A pythonista’s pipeline for large-scale geospatial analytics

Alice Broadhead

Audience level:
Intermediate

Description

We created an automated framework for analysis of large-scale geospatial data using Spark, Impala, and Python. We use this framework to join billions of device locations daily from mobile phone users to millions of points of interest. We discuss our project structure and workflow. Our work has broader application to movement of populations through time and space.

Abstract

Large-scale geospatial data is a common analytical challenge. We receive billions of location data points per day for user locations. We need to filter this data and map it to millions of points of interest. Our end use case is to provide clients with information as to the attributes of users who visit their stores. This workflow, however, has application to the broader analytical problem of mapping geospatially located entities of interest to points of interest with known locations. We also provide our approach to the frequently encountered issue of needing both standardized and flexible reporting. We have automated the standard analyses in our workflow, but created an API for analysts to quickly develop ad-hoc analyses based on customer requests.

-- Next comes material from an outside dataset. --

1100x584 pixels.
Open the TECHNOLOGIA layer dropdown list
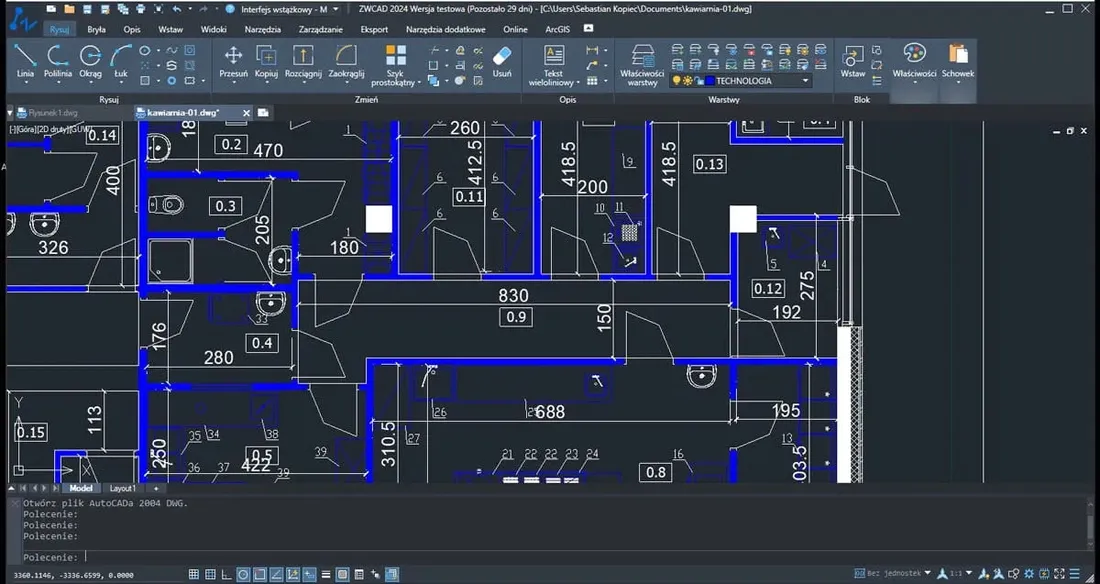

There are freely available tools to the Python user that can help us complete all of the tasks in our data analysis pipeline. At a high level, the architecture of our process is as follows: HDFS storage for large-scale geospatial data, Spark for geospatial joins, Cloudera Impala accessed via Ibis to query resultant datasets, and scientific python for conducting analyses. We make the automated analyses to the end users via a web portal created using Flask and Celery. We created an API available to analysts as a Python package so that they can quickly perform custom analyses created by clients. We used Sphinx to aid in documentation for easier use of the API.

In this talk we describe our architecture and workflow to accomplish the following analytical tasks related to user location:

1.) Estimation of the user’s approximate home location (within a few miles) 2.) Estimation of approximate demographic characteristics of visitors to a location 3.) Distribution of distances traveled to reach a specific location 4.) Distribution of visit propensities over time

We also describe an analytic technique used to statistically determine the impact of treatment on user’s geographical behavior patterns using propensity-based test and control groups.

Python is the only language with tools readily available to efficiently complete this task end-to-end.